▶ [Problem details] Copy nothing but the lines from the one containing "Click the AUG month marker" through the last line of the entries below, exactly as written and without pictures.

Segment Open

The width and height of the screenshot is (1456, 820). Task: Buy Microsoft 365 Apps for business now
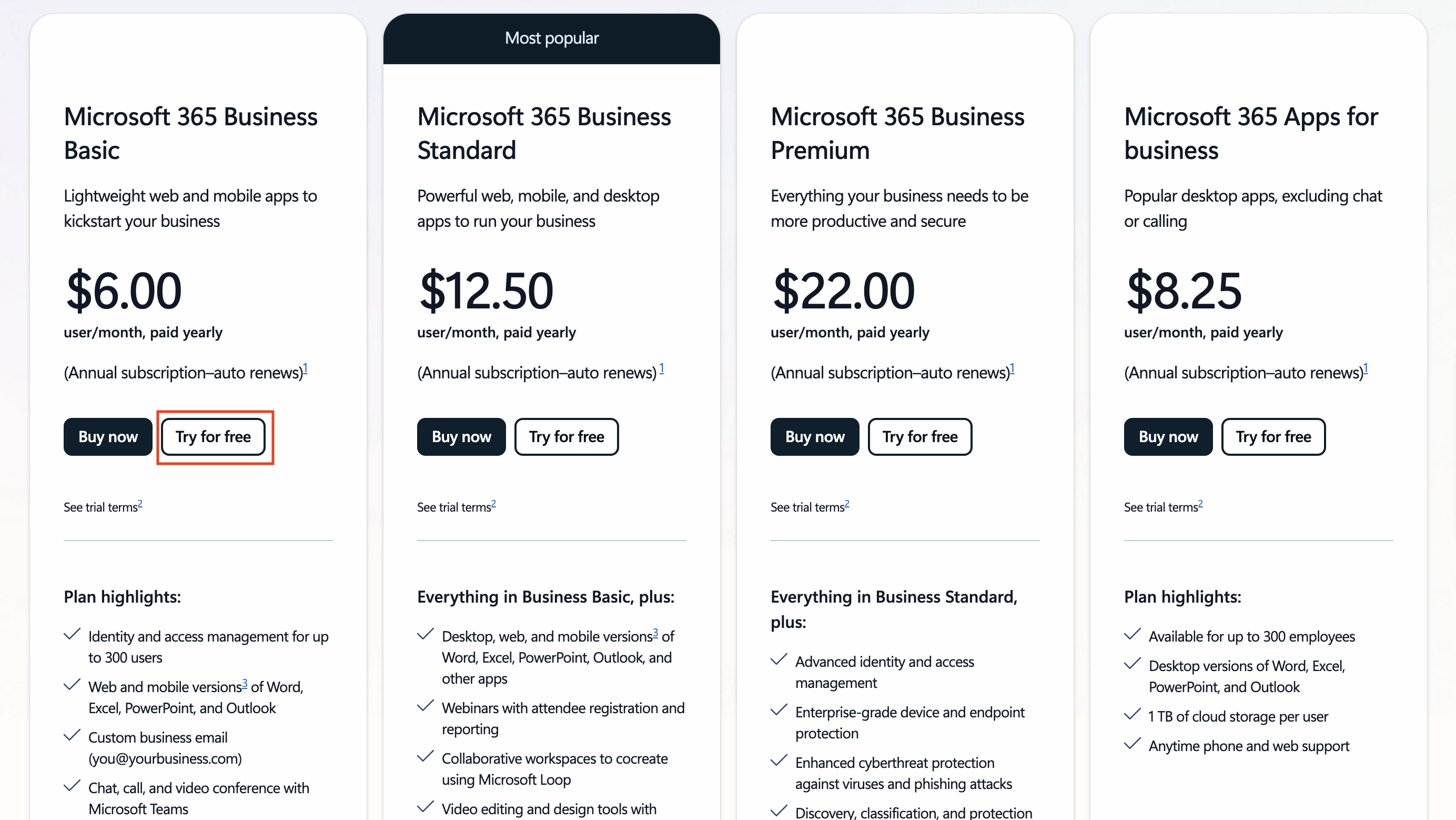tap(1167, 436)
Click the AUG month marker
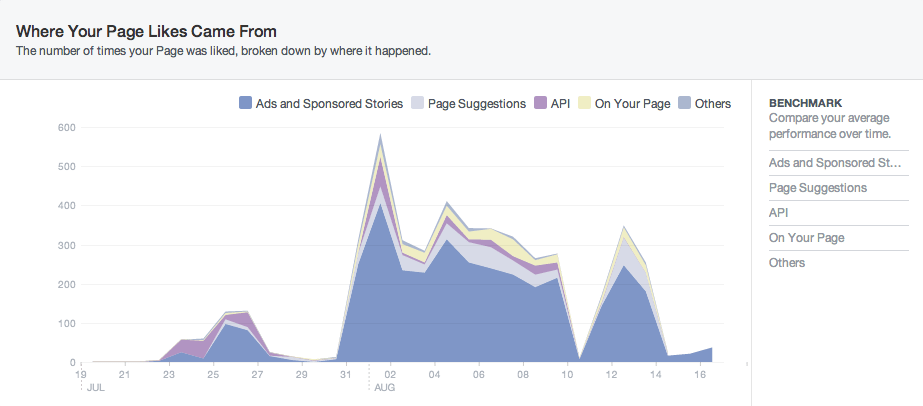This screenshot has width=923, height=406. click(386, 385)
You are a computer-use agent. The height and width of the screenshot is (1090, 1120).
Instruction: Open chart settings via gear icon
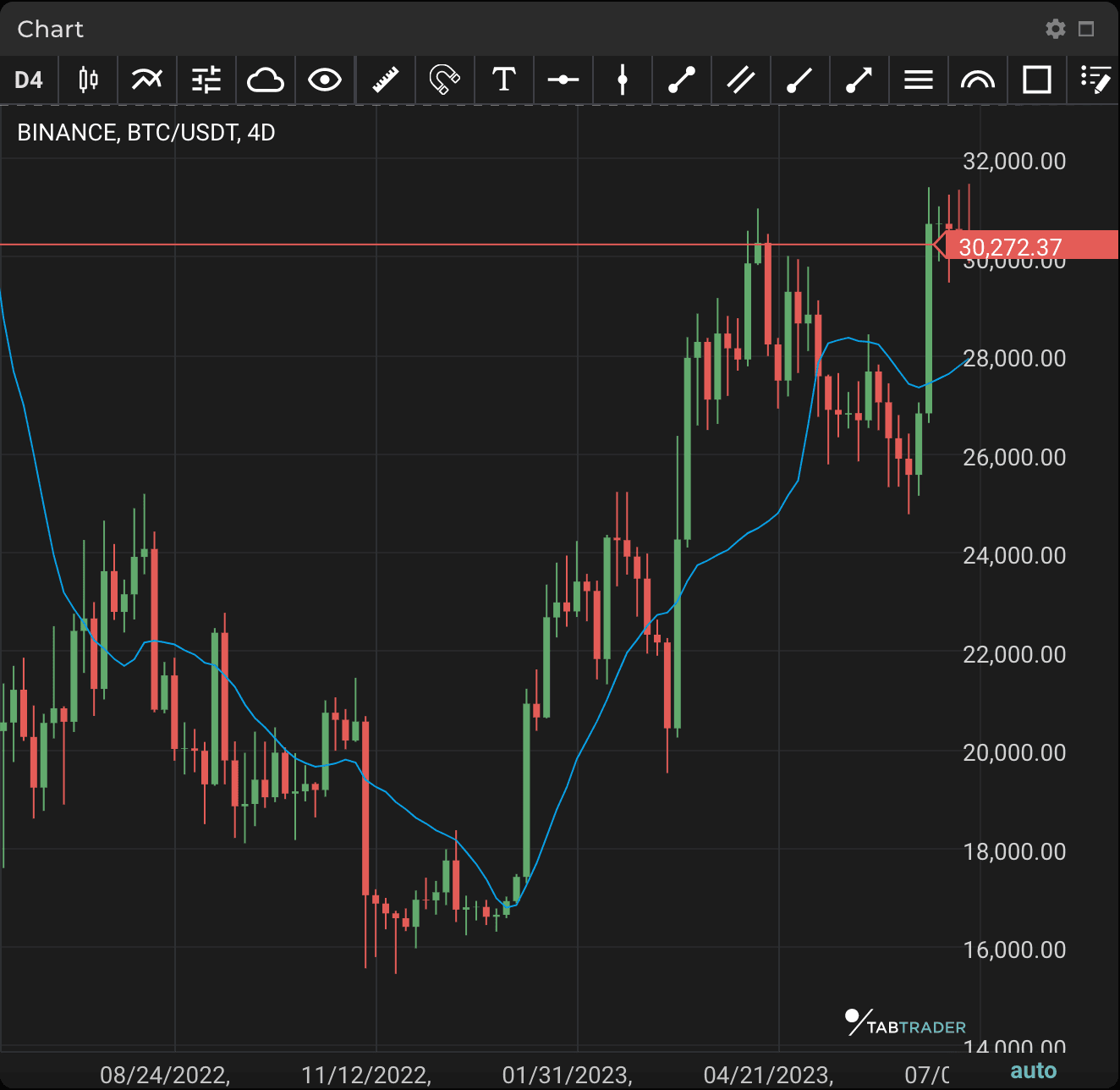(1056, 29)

Segment Closed

▶ [Output of the exercise]
Click the AUG month marker
This screenshot has width=923, height=406. click(386, 385)
You are a computer-use agent. The height and width of the screenshot is (1090, 1120).
Instruction: Open chart settings via gear icon
(1056, 29)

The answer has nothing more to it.